5. The High Court, upon hearing the case, found in favour of the appellant on the claim of malicious prosecution. This is what the court said in regard to the charges that the appellant had stolen from the Government:“Besides the handwriting expert there is no external auditor who came to audit the transactions and accounts. None testified in the criminal case. There are witnesses who said they were being paid money by the cashier/accounts clerks who was not recording anywhere. Since when does an AIE holder make payments? The criminal case was very poorly investigated and in spite of the statements made by the plaintiff (appellant) explaining himself. I read a lot of malice in the manner the plaintiff was handled. There was really no basis for the charges framed against the plaintiff. The mere fact that the co-accused had said they used to bring money to the OCPD was not sufficient for anyone to jump up and charge the OCPD. Proper investigations had to be done to ascertain what the accounts clerks were saying. By virtue of their training or by experience in handling money, those clerks knew that upon receipt of any money, one must sign for it whether it is your boss or who…My finding therefore is that had the officers investigating criminal case acted diligently, they would never have charged the plaintiff herein. Why had they to investigate a simple case like this for 3 years and take another 7 years to prosecute it? The blame in this delay was not on the court but the police whose witnesses were not readily available and their prosecutors were hardly ever ready to proceed”.

6. As regards the appellant’s claim for damages for false imprisonment and detention, the High Court held that the appellant had failed to establish his case. The appellant’s claim that he had been defamed was similarly disallowed.

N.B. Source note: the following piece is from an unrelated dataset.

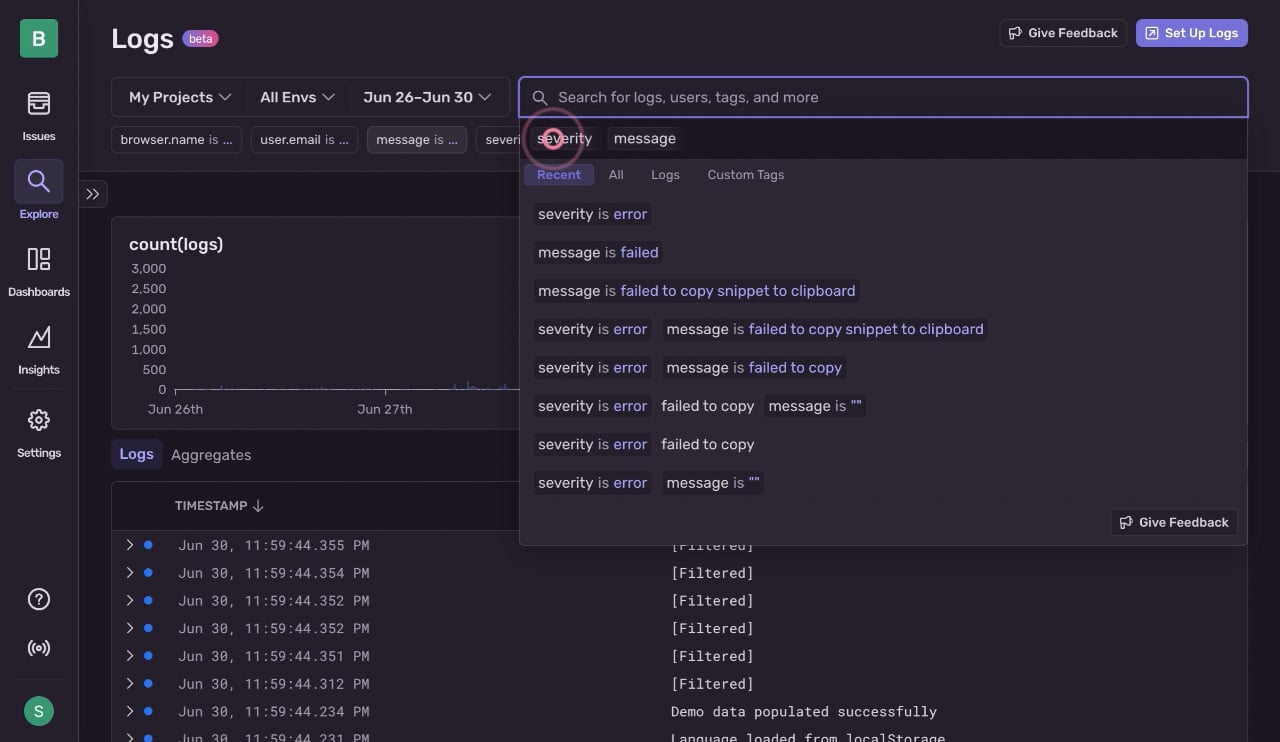Image resolution: width=1280 pixels, height=742 pixels.
Task: Click the Set Up Logs button
Action: coord(1191,33)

7. The appellant’s claim seeking compensation in respect to how the prosecution had resulted in his adverse career progression and premature retirement from employment was disallowed by the High Court. This is what the court said:“The issue about his employment and the premature retirement date is a matter to be addressed at a different forum on employment relations now that we have a High court (sic) (the Judge meant the Employment and Labour Relations Court) set up for that under Article 162 (2) (a) of the Constitution”.

8. The High Court then assessed the damages payable to the appellant for malicious prosecution at Kshs.6,000,000/- together with costs.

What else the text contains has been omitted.